**Task objective**
Transcribe the entries exactly as they stand below, passing over any picture.

Screenshot grounding data
*** Block opens ***

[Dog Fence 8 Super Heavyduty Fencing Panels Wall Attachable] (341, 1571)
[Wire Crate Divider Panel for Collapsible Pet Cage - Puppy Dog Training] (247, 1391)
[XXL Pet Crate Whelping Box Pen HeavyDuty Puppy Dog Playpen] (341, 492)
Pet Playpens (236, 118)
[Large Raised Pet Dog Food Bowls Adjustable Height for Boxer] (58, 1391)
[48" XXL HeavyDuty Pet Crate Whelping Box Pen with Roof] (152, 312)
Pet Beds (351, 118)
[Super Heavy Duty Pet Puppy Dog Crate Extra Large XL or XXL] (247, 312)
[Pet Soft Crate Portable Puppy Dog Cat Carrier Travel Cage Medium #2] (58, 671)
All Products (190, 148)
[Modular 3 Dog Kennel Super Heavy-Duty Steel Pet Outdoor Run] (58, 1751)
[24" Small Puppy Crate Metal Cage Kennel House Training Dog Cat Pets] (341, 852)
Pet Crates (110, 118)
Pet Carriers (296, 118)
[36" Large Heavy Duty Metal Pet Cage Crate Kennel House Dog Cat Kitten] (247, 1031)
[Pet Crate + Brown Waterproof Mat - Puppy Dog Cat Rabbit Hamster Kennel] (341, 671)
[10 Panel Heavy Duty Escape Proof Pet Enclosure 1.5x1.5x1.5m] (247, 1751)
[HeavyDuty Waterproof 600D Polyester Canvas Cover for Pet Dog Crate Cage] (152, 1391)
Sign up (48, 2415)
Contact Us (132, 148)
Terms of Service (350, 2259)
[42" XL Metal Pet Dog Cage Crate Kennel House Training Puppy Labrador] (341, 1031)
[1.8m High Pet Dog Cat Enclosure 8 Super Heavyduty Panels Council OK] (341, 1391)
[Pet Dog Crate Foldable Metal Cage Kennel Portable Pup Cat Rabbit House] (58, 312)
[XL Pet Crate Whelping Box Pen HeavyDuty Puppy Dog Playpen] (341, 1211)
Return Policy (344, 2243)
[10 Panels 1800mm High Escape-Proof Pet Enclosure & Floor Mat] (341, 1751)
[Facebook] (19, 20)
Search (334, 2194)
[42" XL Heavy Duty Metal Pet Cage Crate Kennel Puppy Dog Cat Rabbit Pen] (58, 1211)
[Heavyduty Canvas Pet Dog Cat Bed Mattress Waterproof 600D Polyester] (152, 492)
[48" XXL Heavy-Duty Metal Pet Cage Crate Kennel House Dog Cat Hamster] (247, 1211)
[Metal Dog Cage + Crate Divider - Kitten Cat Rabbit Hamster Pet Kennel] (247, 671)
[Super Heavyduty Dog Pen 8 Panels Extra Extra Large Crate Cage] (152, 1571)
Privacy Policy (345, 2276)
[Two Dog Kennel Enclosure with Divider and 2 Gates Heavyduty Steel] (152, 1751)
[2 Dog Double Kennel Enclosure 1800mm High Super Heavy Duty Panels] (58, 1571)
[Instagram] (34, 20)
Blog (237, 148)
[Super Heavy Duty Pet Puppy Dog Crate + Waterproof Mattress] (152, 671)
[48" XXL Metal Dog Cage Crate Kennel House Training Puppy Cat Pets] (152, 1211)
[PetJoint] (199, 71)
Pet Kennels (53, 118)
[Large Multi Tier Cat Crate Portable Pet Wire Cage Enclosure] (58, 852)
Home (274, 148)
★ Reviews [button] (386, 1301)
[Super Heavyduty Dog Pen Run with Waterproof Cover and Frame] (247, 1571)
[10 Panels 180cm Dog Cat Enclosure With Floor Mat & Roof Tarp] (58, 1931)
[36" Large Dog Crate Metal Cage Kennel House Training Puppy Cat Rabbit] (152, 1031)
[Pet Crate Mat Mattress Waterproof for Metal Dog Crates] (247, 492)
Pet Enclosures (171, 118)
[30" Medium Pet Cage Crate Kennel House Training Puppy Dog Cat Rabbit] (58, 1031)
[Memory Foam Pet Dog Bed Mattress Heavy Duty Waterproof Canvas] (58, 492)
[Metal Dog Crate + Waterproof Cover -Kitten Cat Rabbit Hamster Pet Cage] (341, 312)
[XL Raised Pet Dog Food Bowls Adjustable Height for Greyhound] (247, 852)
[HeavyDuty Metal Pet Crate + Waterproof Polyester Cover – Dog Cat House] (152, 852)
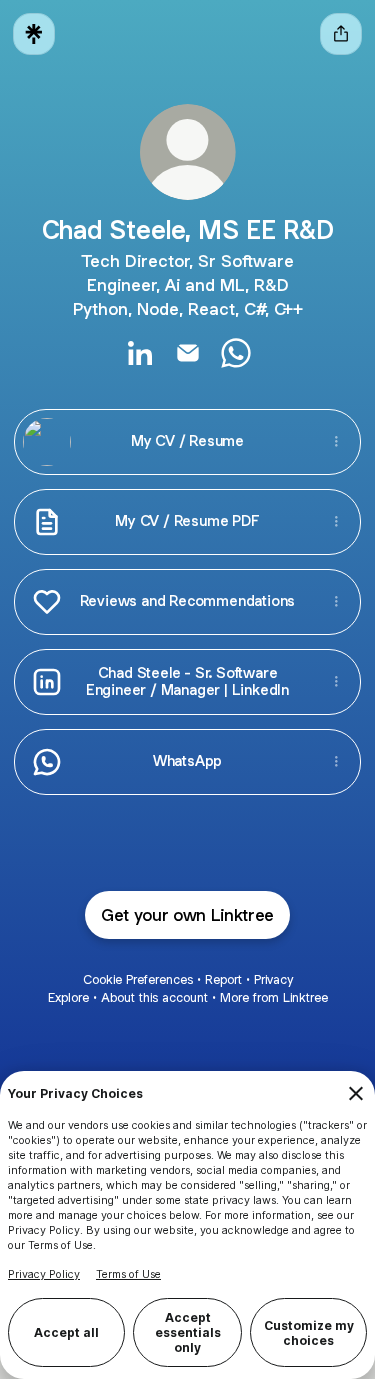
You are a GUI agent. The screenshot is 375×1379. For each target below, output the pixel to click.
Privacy (273, 979)
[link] (140, 353)
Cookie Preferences (138, 979)
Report (223, 979)
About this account (154, 997)
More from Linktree (274, 997)
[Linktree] (34, 34)
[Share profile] (341, 34)
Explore (68, 997)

*** Block closes ***

**Answer space**
[Dog Fence 8 Super Heavyduty Fencing Panels Wall Attachable] (341, 1571)
[Wire Crate Divider Panel for Collapsible Pet Cage - Puppy Dog Training] (247, 1391)
[XXL Pet Crate Whelping Box Pen HeavyDuty Puppy Dog Playpen] (341, 492)
Pet Playpens (236, 118)
[Large Raised Pet Dog Food Bowls Adjustable Height for Boxer] (58, 1391)
[48" XXL HeavyDuty Pet Crate Whelping Box Pen with Roof] (152, 312)
Pet Beds (351, 118)
[Super Heavy Duty Pet Puppy Dog Crate Extra Large XL or XXL] (247, 312)
[Pet Soft Crate Portable Puppy Dog Cat Carrier Travel Cage Medium #2] (58, 671)
All Products (190, 148)
[Modular 3 Dog Kennel Super Heavy-Duty Steel Pet Outdoor Run] (58, 1751)
[24" Small Puppy Crate Metal Cage Kennel House Training Dog Cat Pets] (341, 852)
Pet Crates (110, 118)
Pet Carriers (296, 118)
[36" Large Heavy Duty Metal Pet Cage Crate Kennel House Dog Cat Kitten] (247, 1031)
[Pet Crate + Brown Waterproof Mat - Puppy Dog Cat Rabbit Hamster Kennel] (341, 671)
[10 Panel Heavy Duty Escape Proof Pet Enclosure 1.5x1.5x1.5m] (247, 1751)
[HeavyDuty Waterproof 600D Polyester Canvas Cover for Pet Dog Crate Cage] (152, 1391)
Sign up (48, 2415)
Contact Us (132, 148)
Terms of Service (350, 2259)
[42" XL Metal Pet Dog Cage Crate Kennel House Training Puppy Labrador] (341, 1031)
[1.8m High Pet Dog Cat Enclosure 8 Super Heavyduty Panels Council OK] (341, 1391)
[Pet Dog Crate Foldable Metal Cage Kennel Portable Pup Cat Rabbit House] (58, 312)
[XL Pet Crate Whelping Box Pen HeavyDuty Puppy Dog Playpen] (341, 1211)
Return Policy (344, 2243)
[10 Panels 1800mm High Escape-Proof Pet Enclosure & Floor Mat] (341, 1751)
[Facebook] (19, 20)
Search (334, 2194)
[42" XL Heavy Duty Metal Pet Cage Crate Kennel Puppy Dog Cat Rabbit Pen] (58, 1211)
[Heavyduty Canvas Pet Dog Cat Bed Mattress Waterproof 600D Polyester] (152, 492)
[48" XXL Heavy-Duty Metal Pet Cage Crate Kennel House Dog Cat Hamster] (247, 1211)
[Metal Dog Cage + Crate Divider - Kitten Cat Rabbit Hamster Pet Kennel] (247, 671)
[Super Heavyduty Dog Pen 8 Panels Extra Extra Large Crate Cage] (152, 1571)
Privacy Policy (345, 2276)
[Two Dog Kennel Enclosure with Divider and 2 Gates Heavyduty Steel] (152, 1751)
[2 Dog Double Kennel Enclosure 1800mm High Super Heavy Duty Panels] (58, 1571)
[Instagram] (34, 20)
Blog (237, 148)
[Super Heavy Duty Pet Puppy Dog Crate + Waterproof Mattress] (152, 671)
[48" XXL Metal Dog Cage Crate Kennel House Training Puppy Cat Pets] (152, 1211)
[PetJoint] (199, 71)
Pet Kennels (53, 118)
[Large Multi Tier Cat Crate Portable Pet Wire Cage Enclosure] (58, 852)
Home (274, 148)
★ Reviews [button] (386, 1301)
[Super Heavyduty Dog Pen Run with Waterproof Cover and Frame] (247, 1571)
[10 Panels 180cm Dog Cat Enclosure With Floor Mat & Roof Tarp] (58, 1931)
[36" Large Dog Crate Metal Cage Kennel House Training Puppy Cat Rabbit] (152, 1031)
[Pet Crate Mat Mattress Waterproof for Metal Dog Crates] (247, 492)
Pet Enclosures (171, 118)
[30" Medium Pet Cage Crate Kennel House Training Puppy Dog Cat Rabbit] (58, 1031)
[Memory Foam Pet Dog Bed Mattress Heavy Duty Waterproof Canvas] (58, 492)
[Metal Dog Crate + Waterproof Cover -Kitten Cat Rabbit Hamster Pet Cage] (341, 312)
[XL Raised Pet Dog Food Bowls Adjustable Height for Greyhound] (247, 852)
[HeavyDuty Metal Pet Crate + Waterproof Polyester Cover – Dog Cat House] (152, 852)
You are a GUI agent. The screenshot is 375×1379. For each target below, output the pixel to click.
Privacy (273, 979)
[link] (140, 353)
Cookie Preferences (138, 979)
Report (223, 979)
About this account (154, 997)
More from Linktree (274, 997)
[Linktree] (34, 34)
[Share profile] (341, 34)
Explore (68, 997)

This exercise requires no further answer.